Rand and Pfeiffer looked at 2,695 papers published between June 2004 and April 2005 and compared the number of 2006 and 2009 citations for papers from each of the tracks. This week’s featured image, Figure 1 from the paper, shows that papers from Track III, the Contributed papers, had significantly fewer citations than papers submitted via the other two tracks. When they considered the citation counts of the bottom 10% of papers in each track, the researchers found that the bottom 10% of Contributed papers were cited much less often than in the other two tracks (as shown in Figure 2).
Among the top 10% of papers, however, the pattern is reversed with the top Contributed papers receiving significantly more citations than papers from Track II, the Direct submissions, as shown in Figure 3, suggesting that while on average, Contributed papers receive lower citation rates than the other two tracks, there is a much higher variance among papers in Track III.
The authors discuss in the paper potential reasons for the observed differences—NAS members can Communicate or Contribute papers on topics outside their area of expertise, for example, and can “soften” the peer review process through their choice of referees. The anonymity of referees and editors varies among the tracks and may also be a factor.

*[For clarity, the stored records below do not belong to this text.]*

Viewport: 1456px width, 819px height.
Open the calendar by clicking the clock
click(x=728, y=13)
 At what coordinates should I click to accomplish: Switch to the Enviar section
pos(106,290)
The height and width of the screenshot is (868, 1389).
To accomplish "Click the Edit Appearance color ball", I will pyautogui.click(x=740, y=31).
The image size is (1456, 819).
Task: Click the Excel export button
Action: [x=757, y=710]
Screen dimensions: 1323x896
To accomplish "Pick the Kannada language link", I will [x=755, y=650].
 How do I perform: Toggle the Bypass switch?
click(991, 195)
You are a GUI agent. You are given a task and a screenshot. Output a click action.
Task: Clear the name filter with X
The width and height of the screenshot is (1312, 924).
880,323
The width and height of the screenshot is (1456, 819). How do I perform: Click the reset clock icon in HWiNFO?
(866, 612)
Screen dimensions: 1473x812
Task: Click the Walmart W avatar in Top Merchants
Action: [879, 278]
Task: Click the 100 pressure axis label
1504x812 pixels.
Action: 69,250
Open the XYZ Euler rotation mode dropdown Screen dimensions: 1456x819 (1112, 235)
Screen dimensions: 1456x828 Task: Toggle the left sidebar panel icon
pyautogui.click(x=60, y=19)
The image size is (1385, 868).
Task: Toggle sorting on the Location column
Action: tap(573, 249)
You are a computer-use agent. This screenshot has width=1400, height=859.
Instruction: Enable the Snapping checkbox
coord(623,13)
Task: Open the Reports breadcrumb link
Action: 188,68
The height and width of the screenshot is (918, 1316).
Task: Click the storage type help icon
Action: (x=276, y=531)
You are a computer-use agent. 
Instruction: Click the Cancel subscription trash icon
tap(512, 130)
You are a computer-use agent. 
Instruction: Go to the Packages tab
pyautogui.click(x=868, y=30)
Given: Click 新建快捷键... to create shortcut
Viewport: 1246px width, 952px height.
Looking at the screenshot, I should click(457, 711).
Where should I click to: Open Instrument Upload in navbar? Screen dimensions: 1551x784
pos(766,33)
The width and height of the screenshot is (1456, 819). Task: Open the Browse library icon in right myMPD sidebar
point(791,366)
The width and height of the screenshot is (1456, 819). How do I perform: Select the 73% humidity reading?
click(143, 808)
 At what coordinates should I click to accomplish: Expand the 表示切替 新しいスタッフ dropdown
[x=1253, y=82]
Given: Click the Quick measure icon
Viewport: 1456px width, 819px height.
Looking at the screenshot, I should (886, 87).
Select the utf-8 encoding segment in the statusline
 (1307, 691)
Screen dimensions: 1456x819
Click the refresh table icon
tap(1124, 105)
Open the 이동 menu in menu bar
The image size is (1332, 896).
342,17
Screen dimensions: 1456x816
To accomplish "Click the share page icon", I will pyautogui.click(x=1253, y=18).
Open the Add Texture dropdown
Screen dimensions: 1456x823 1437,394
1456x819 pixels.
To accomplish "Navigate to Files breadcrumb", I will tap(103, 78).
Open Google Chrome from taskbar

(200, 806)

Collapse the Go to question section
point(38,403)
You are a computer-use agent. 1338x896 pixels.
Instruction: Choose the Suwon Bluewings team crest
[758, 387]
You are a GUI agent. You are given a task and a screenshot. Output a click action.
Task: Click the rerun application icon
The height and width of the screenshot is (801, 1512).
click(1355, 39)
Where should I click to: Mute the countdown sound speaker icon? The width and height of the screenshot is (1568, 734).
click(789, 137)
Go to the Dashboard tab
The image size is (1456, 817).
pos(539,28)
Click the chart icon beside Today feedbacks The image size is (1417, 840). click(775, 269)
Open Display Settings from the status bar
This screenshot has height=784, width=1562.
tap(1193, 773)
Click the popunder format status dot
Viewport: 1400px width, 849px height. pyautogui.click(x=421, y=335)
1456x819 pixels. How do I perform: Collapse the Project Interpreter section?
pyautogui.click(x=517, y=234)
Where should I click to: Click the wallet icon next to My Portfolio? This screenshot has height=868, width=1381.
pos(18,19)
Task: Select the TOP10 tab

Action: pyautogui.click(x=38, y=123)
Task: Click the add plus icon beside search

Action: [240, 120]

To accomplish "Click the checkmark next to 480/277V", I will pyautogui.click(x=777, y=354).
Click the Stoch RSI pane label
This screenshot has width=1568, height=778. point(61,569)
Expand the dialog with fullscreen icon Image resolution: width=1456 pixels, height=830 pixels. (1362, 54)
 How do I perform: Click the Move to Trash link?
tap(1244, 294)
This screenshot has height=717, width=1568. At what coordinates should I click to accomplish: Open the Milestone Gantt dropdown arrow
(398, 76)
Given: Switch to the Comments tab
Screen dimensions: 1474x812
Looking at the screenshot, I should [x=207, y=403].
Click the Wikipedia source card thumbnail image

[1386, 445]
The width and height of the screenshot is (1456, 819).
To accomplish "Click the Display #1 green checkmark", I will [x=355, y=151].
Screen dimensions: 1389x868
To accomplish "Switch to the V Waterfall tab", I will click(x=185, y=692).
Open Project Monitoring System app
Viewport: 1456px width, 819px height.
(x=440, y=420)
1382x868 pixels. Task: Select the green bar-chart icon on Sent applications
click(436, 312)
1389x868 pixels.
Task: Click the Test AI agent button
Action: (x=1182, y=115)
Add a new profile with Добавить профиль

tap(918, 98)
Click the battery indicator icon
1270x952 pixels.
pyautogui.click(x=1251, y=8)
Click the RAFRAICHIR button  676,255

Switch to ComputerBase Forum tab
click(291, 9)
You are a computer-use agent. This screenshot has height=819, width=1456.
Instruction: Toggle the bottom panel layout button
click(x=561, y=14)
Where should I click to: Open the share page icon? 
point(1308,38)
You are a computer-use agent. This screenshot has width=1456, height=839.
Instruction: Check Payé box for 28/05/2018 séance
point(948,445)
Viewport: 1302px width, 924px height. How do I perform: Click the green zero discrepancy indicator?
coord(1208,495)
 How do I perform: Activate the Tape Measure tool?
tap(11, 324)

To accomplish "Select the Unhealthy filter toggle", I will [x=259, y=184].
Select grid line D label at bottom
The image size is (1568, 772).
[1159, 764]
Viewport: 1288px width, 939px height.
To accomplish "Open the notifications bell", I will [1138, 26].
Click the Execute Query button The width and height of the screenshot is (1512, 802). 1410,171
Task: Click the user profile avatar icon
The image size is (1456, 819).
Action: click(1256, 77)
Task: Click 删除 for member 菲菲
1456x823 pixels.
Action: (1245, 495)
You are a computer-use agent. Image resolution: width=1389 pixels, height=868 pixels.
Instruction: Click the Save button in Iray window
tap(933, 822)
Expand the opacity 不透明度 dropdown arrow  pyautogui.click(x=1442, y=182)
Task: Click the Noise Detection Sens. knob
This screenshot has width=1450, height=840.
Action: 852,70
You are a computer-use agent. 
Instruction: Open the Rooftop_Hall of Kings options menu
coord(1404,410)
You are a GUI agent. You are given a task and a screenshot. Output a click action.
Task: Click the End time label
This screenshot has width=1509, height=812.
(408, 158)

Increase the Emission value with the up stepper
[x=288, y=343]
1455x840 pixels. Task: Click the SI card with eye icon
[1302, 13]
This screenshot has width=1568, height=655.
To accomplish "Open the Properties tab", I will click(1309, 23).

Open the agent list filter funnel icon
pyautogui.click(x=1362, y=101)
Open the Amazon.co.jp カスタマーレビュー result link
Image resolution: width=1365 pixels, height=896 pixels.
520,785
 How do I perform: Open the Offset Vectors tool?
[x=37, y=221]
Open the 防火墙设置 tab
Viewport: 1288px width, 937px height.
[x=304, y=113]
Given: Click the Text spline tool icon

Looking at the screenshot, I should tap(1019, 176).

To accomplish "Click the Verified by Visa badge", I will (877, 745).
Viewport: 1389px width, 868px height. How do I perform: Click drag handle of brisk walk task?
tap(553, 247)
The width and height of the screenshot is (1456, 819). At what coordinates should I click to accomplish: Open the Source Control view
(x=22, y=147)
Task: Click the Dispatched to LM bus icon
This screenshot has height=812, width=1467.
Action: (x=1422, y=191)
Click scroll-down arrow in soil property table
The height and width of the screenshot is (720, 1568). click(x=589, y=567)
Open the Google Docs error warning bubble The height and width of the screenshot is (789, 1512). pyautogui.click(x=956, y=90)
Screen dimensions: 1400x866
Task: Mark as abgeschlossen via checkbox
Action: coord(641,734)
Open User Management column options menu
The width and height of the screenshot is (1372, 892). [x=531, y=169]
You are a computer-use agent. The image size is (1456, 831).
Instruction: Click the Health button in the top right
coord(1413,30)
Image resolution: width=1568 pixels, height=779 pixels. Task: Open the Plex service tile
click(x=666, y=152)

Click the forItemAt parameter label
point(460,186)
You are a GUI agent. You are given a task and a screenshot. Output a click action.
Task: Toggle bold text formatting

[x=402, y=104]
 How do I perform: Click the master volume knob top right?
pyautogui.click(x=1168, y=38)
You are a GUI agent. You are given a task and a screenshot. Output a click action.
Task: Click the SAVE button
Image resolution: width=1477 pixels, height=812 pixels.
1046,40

Rand and Pfeiffer conclude, “This analysis demonstrates that different editorial procedures are associated with different levels of impact, even within the same prominent journal, and raises interesting questions about the most appropriate metrics for judging an editorial policy’s success,” and suggest that further research on this topic is needed in order to determine whether authors choose to submit certain papers to particular tracks—to speed up the publication of stronger papers and to increase the chance of acceptance of weaker papers, for example—and the effect of press releasing a paper on its citation count.